++++ INFORMATION SUPPLIED
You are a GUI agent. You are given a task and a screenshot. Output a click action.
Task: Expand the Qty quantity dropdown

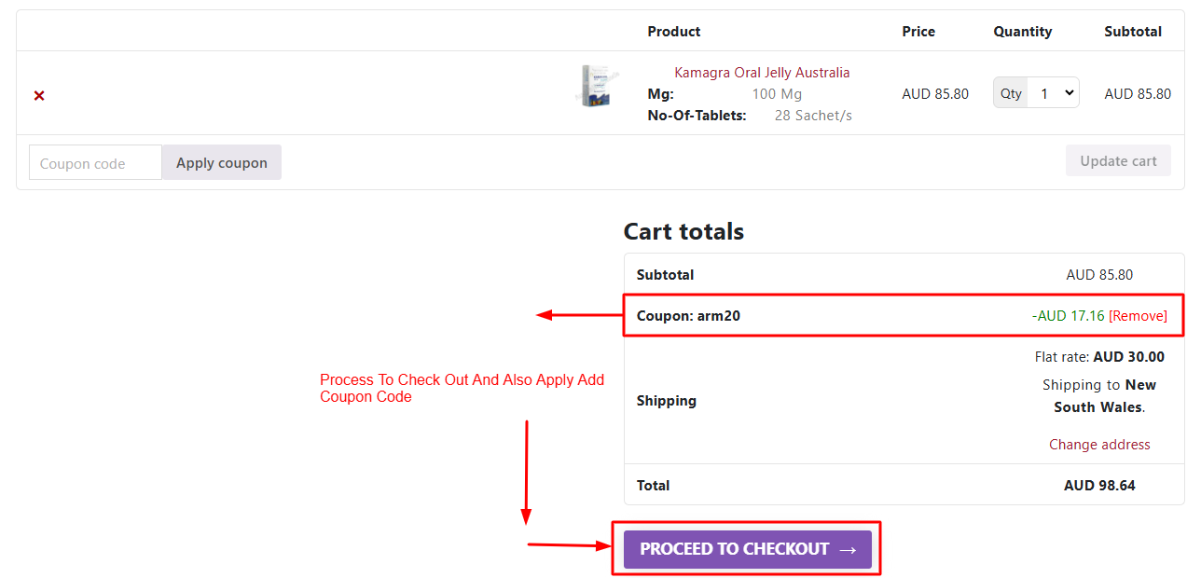click(1055, 93)
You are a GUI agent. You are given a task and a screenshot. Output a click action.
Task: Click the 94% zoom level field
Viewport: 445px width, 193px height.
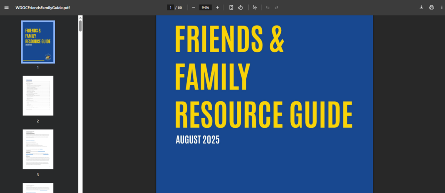(205, 7)
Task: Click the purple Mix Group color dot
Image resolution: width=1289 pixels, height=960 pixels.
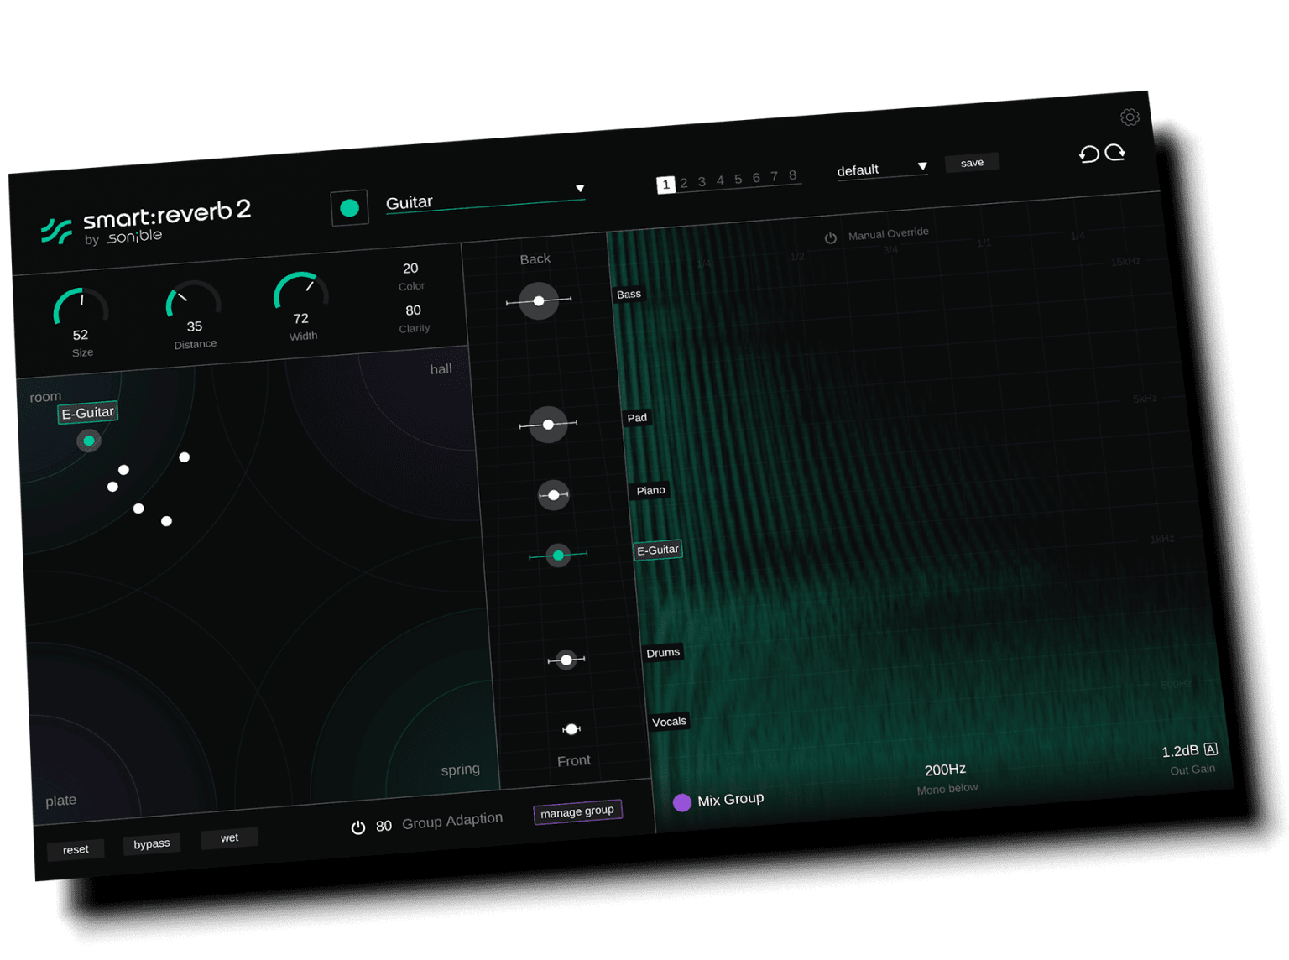Action: click(682, 802)
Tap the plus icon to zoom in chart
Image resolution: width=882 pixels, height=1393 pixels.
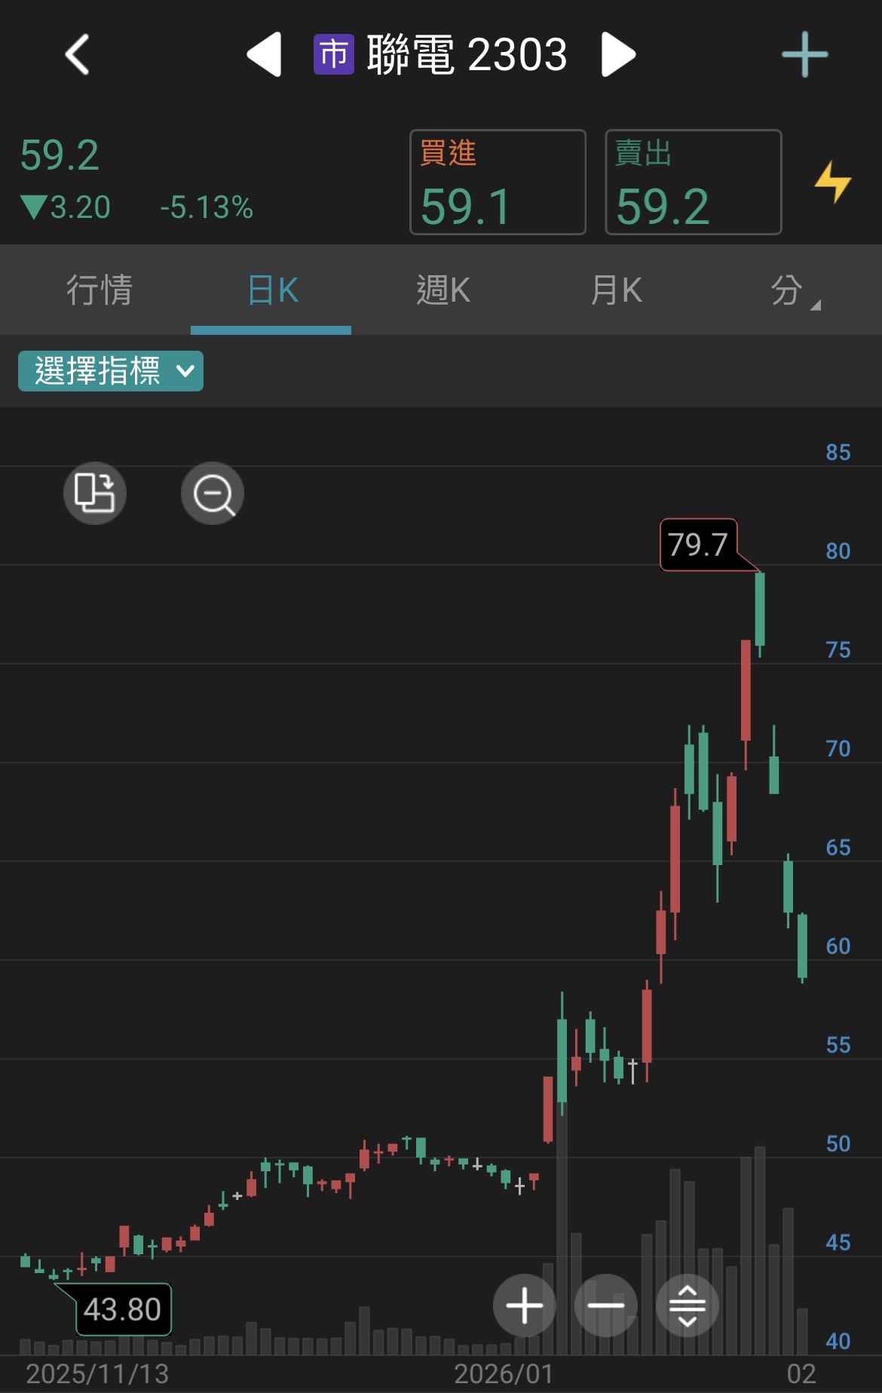pyautogui.click(x=524, y=1305)
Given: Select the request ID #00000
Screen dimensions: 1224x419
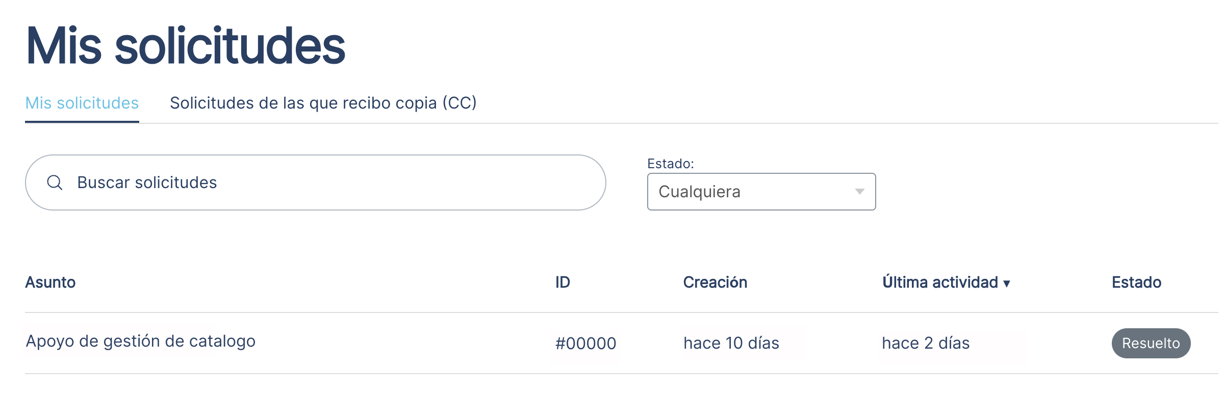Looking at the screenshot, I should [x=585, y=343].
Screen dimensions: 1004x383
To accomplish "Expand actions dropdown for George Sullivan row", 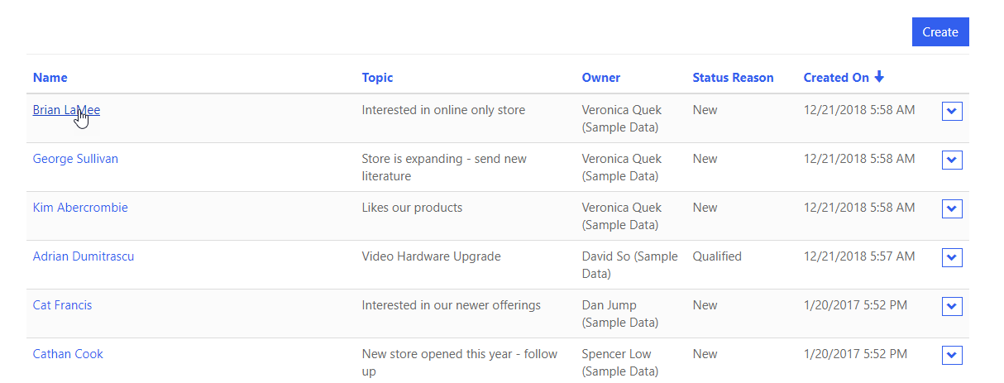I will coord(952,160).
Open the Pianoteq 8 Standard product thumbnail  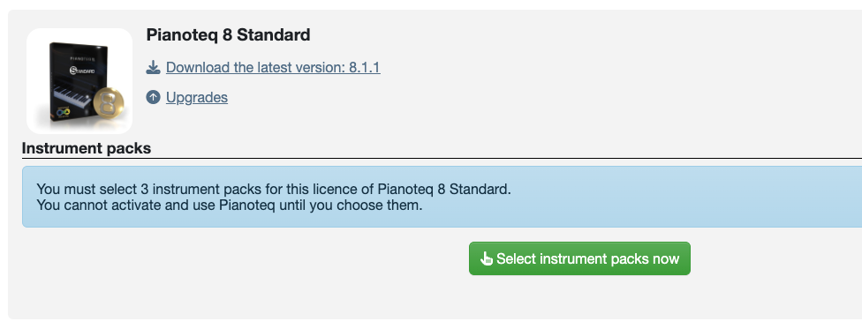point(79,81)
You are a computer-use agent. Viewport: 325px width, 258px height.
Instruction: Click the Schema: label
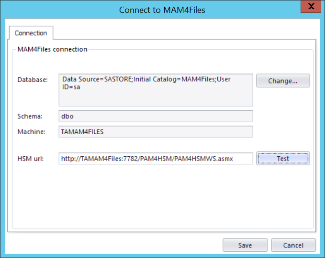pos(31,116)
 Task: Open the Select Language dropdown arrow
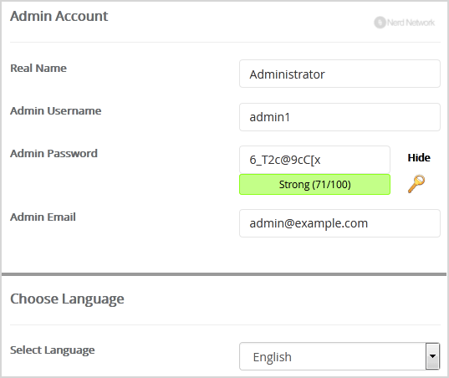(432, 356)
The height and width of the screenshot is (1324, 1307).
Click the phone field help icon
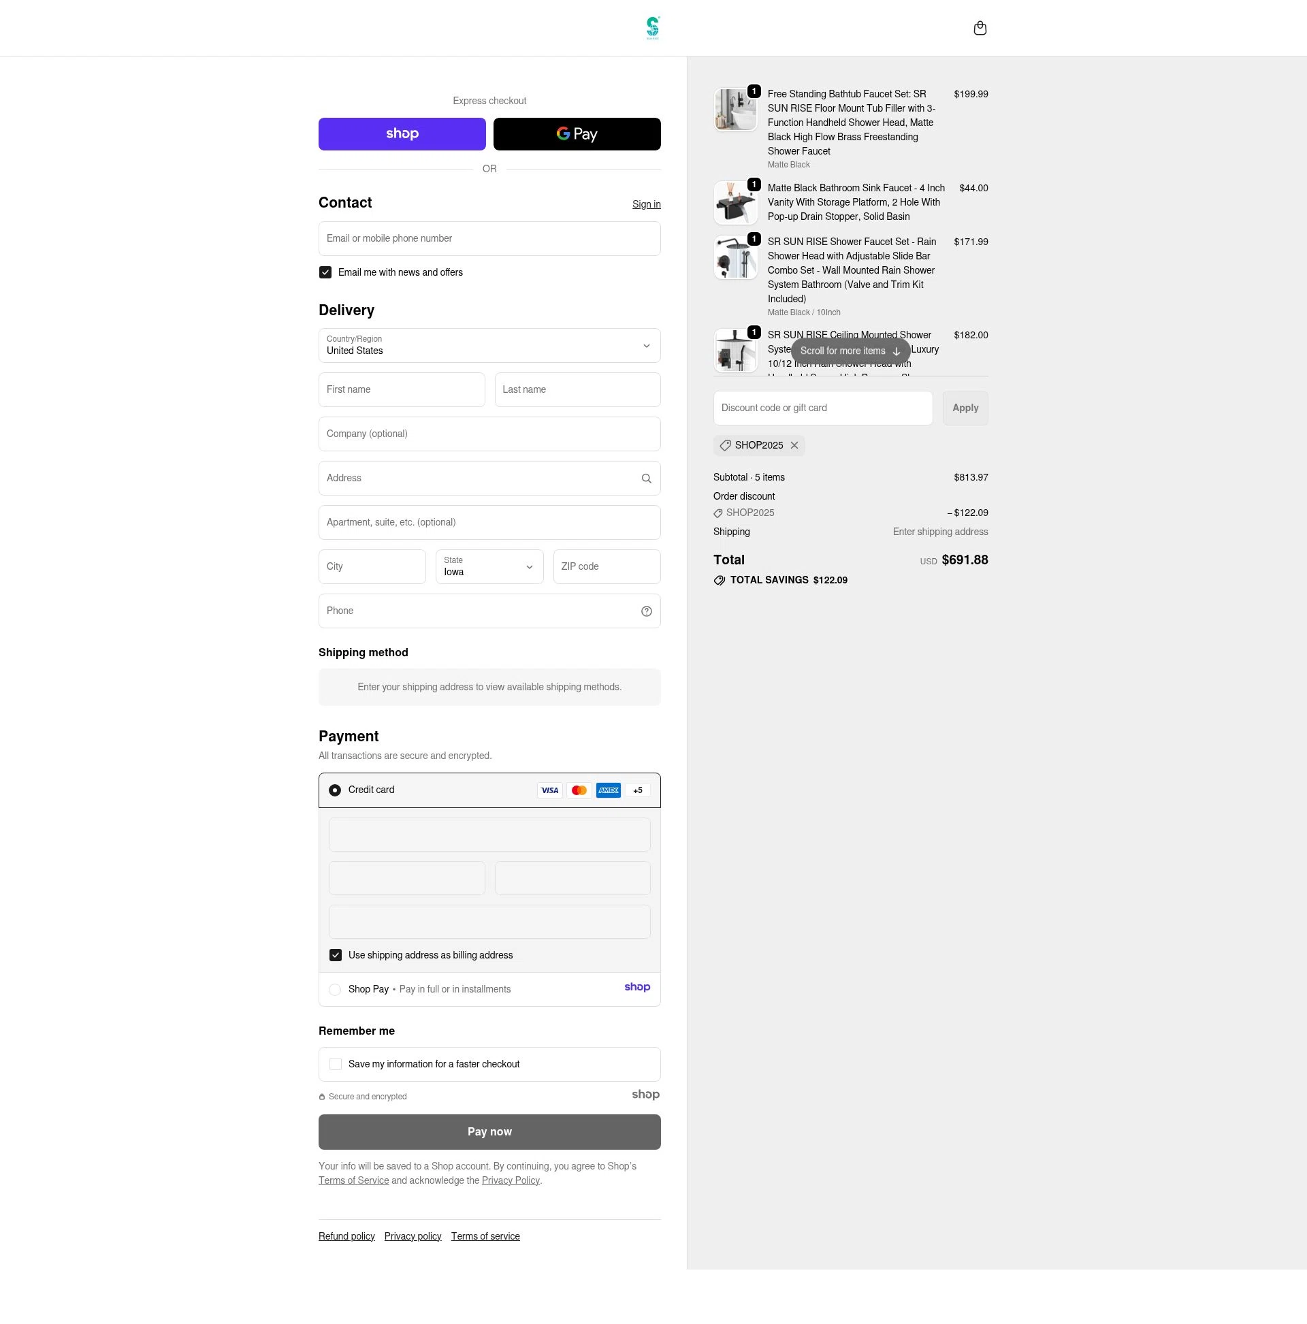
++++++++
__TASK BRIEF__. Skip the pictures and quote each line of the entries above, from the first through the line with "Tap the plus icon to zoom in chart", exactly as it appears.

__RESPONSE TO THIS TASK__.
You are a GUI agent. You are given a task and a screenshot. Output a click action.
Task: Expand the Qty quantity dropdown

click(1055, 93)
You are a GUI agent. You are given a task and a screenshot. Output a click action.
Task: Click the 94% zoom level field
Viewport: 445px width, 193px height.
(205, 7)
Task: Click the purple Mix Group color dot
Image resolution: width=1289 pixels, height=960 pixels.
Action: click(682, 802)
Tap the plus icon to zoom in chart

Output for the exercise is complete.